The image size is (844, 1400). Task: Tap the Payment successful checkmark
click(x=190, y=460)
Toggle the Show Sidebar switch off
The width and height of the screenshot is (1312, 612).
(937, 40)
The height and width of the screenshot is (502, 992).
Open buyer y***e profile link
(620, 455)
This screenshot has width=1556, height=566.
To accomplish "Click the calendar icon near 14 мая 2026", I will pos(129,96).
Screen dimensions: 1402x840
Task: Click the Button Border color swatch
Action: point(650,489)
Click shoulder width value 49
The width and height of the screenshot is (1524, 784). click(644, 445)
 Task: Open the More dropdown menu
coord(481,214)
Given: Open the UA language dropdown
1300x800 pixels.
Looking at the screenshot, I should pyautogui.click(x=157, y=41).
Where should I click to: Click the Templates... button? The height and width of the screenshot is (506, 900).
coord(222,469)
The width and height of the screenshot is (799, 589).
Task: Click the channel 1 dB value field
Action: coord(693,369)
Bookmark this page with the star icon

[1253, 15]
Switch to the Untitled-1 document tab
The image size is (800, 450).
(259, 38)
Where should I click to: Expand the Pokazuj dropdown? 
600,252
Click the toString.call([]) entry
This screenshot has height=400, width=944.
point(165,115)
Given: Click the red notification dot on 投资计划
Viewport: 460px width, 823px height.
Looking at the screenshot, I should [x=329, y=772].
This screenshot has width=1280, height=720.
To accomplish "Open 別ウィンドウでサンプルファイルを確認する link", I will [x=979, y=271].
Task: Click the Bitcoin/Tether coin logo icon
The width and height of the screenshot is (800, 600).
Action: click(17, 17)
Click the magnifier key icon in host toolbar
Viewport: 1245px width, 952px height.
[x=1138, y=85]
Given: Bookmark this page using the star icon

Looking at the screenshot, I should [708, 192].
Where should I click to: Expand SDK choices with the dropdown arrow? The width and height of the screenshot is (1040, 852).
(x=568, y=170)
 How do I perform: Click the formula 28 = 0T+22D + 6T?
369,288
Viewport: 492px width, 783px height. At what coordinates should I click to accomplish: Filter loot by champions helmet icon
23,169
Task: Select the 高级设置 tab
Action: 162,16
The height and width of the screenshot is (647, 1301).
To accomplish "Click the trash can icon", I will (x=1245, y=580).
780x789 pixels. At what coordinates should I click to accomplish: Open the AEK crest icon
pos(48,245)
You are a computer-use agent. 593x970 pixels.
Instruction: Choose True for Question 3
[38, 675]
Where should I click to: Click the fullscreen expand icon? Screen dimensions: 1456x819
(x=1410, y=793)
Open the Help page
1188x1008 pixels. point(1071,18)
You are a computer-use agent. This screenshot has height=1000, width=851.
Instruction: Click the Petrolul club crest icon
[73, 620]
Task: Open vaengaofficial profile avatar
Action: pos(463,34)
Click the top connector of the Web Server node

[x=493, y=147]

> **Assigned task**
Of the lines above, copy each one that contains the word "agent".

> **Answer to the problem**
You are a computer-use agent. 593x970 pixels.
You are a computer-use agent. This screenshot has height=1000, width=851.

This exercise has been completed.